Pixel coordinate grounding data:
────────────────────

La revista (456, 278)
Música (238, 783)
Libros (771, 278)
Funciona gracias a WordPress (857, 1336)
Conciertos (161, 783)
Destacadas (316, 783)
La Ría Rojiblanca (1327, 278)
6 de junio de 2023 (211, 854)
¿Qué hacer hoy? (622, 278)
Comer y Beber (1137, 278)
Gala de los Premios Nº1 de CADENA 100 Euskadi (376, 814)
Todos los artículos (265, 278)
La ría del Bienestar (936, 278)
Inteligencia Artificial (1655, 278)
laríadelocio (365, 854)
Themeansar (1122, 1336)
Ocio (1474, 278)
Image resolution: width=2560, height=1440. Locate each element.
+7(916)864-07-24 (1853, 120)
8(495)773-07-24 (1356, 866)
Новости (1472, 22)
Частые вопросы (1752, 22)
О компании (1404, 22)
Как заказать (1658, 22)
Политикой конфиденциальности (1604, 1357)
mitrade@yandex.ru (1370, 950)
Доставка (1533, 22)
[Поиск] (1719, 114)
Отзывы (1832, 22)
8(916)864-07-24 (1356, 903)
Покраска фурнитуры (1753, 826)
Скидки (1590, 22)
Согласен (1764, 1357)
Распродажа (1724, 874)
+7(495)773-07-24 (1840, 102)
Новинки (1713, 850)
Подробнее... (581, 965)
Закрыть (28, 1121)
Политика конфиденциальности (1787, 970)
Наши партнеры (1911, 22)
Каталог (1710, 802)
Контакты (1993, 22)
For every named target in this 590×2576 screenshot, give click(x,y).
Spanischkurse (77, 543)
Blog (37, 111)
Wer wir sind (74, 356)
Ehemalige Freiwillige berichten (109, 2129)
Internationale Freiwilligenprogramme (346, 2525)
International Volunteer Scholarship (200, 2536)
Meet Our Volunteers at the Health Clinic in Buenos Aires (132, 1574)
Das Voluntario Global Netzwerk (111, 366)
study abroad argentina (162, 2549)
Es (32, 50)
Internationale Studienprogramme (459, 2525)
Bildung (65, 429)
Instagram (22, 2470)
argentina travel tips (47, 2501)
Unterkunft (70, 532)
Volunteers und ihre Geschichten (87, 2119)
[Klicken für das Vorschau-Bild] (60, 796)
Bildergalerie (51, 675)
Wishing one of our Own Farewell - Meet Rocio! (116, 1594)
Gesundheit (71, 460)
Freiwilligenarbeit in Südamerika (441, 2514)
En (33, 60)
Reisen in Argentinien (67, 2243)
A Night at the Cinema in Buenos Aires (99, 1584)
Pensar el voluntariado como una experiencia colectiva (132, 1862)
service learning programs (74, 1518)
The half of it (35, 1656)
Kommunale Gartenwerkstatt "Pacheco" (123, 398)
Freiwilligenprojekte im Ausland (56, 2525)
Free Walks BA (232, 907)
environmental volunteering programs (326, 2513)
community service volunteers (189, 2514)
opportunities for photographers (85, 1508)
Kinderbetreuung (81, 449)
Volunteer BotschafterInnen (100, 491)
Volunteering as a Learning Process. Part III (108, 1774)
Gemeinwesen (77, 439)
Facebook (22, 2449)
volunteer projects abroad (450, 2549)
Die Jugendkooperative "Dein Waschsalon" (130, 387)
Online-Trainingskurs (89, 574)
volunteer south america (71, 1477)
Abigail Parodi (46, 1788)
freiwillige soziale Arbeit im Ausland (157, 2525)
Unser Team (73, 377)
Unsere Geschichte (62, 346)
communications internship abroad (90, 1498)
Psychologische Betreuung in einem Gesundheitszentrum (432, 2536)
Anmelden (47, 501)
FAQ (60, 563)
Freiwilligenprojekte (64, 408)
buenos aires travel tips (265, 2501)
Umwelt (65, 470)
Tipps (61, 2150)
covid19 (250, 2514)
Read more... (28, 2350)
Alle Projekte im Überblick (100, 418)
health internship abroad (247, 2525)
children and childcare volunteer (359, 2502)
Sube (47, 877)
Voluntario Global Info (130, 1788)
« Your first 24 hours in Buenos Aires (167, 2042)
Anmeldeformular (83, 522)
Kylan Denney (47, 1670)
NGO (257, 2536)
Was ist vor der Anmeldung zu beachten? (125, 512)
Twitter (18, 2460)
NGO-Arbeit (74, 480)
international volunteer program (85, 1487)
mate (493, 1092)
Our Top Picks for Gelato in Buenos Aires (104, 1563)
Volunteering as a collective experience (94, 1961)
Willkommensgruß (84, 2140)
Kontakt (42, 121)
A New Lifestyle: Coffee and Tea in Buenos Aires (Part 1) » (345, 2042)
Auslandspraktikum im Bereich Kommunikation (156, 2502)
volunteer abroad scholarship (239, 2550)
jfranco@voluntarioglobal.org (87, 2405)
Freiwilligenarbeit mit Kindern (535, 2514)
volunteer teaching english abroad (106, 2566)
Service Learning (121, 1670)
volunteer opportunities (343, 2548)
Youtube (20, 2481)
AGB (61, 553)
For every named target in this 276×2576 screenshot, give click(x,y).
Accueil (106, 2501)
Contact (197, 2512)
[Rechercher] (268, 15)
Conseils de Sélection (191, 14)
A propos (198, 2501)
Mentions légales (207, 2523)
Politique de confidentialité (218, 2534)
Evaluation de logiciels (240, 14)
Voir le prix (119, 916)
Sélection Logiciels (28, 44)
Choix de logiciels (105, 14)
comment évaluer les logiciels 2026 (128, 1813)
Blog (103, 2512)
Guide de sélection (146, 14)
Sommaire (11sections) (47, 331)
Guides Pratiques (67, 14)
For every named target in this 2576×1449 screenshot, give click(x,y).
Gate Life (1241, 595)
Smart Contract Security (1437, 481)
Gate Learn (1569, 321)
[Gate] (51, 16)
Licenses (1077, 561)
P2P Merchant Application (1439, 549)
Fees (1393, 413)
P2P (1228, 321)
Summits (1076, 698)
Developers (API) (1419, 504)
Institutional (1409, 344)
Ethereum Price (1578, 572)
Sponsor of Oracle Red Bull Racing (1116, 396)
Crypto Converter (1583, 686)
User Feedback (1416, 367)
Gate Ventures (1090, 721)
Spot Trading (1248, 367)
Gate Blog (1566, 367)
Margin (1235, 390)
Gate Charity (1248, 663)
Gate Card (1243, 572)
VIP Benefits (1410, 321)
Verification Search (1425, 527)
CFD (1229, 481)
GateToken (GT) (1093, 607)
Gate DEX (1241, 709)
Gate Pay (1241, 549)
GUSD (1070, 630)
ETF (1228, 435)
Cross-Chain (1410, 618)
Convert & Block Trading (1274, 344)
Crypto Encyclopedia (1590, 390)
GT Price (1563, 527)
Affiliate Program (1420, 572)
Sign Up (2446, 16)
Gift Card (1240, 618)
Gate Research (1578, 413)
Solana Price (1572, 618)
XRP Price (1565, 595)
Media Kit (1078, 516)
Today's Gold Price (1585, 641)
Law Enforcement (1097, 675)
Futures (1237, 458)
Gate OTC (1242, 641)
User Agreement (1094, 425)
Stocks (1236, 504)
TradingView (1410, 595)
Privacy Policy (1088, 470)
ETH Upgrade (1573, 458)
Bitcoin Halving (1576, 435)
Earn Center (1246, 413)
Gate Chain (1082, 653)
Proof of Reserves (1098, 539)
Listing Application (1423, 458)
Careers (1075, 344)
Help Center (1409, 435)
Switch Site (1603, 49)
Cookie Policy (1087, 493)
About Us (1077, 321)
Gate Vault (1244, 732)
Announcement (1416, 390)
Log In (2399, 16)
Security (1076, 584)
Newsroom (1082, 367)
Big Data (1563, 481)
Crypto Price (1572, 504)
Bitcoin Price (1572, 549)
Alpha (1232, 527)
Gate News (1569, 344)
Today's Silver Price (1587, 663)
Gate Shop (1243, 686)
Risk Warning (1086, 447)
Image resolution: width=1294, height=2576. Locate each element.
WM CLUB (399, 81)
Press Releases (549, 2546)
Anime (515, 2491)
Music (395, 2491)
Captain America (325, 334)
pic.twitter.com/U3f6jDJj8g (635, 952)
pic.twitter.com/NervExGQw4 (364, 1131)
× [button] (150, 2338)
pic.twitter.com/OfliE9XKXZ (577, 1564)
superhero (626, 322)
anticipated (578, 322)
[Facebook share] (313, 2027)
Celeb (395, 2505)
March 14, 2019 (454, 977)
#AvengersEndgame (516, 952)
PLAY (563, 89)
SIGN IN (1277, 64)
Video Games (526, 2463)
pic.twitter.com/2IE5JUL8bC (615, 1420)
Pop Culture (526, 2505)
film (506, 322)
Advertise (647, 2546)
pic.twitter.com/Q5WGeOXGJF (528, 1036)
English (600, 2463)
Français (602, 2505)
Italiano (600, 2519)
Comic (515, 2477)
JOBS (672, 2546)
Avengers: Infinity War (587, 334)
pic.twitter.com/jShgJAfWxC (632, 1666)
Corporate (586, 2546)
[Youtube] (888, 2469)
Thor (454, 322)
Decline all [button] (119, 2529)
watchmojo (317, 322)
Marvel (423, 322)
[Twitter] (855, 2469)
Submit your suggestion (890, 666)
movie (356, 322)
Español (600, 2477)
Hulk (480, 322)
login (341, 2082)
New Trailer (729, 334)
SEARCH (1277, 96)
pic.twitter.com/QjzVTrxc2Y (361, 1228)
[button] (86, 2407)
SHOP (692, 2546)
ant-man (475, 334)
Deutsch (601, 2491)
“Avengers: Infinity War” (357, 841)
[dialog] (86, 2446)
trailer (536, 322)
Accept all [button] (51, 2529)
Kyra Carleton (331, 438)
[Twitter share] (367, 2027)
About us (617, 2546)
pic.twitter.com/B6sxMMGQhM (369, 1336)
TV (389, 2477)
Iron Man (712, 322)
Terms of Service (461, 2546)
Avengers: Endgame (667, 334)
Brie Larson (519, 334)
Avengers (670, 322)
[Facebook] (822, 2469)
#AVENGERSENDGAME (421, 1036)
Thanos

────────────────────

Problem to solve:
Taking the lines above, repeat exactly those from the line that contains "opportunities for photographers (85, 1508)" through the line that contains "Freiwilligenarbeit mit Kindern (535, 2514)", and both of those lines as well. Include nothing else.

Output below:
opportunities for photographers (85, 1508)
Kinderbetreuung (81, 449)
Volunteer BotschafterInnen (100, 491)
Volunteering as a Learning Process. Part III (108, 1774)
Gemeinwesen (77, 439)
Facebook (22, 2449)
volunteer projects abroad (450, 2549)
Die Jugendkooperative "Dein Waschsalon" (130, 387)
Online-Trainingskurs (89, 574)
volunteer south america (71, 1477)
Abigail Parodi (46, 1788)
freiwillige soziale Arbeit im Ausland (157, 2525)
Unser Team (73, 377)
Unsere Geschichte (62, 346)
communications internship abroad (90, 1498)
Psychologische Betreuung in einem Gesundheitszentrum (432, 2536)
Anmelden (47, 501)
FAQ (60, 563)
Freiwilligenprojekte (64, 408)
buenos aires travel tips (265, 2501)
Umwelt (65, 470)
Tipps (61, 2150)
covid19 (250, 2514)
Read more... (28, 2350)
Alle Projekte im Überblick (100, 418)
health internship abroad (247, 2525)
children and childcare volunteer (359, 2502)
Sube (47, 877)
Voluntario Global Info (130, 1788)
« Your first 24 hours in Buenos Aires (167, 2042)
Anmeldeformular (83, 522)
Kylan Denney (47, 1670)
NGO (257, 2536)
Was ist vor der Anmeldung zu beachten? (125, 512)
Twitter (18, 2460)
NGO-Arbeit (74, 480)
international volunteer program (85, 1487)
mate (493, 1092)
Our Top Picks for Gelato in Buenos Aires (104, 1563)
Volunteering as a collective experience (94, 1961)
Willkommensgruß (84, 2140)
Kontakt (42, 121)
A New Lifestyle: Coffee and Tea in Buenos Aires (Part 1) » (345, 2042)
Auslandspraktikum im Bereich Kommunikation (156, 2502)
volunteer abroad scholarship (239, 2550)
jfranco@voluntarioglobal.org (87, 2405)
Freiwilligenarbeit mit Kindern (535, 2514)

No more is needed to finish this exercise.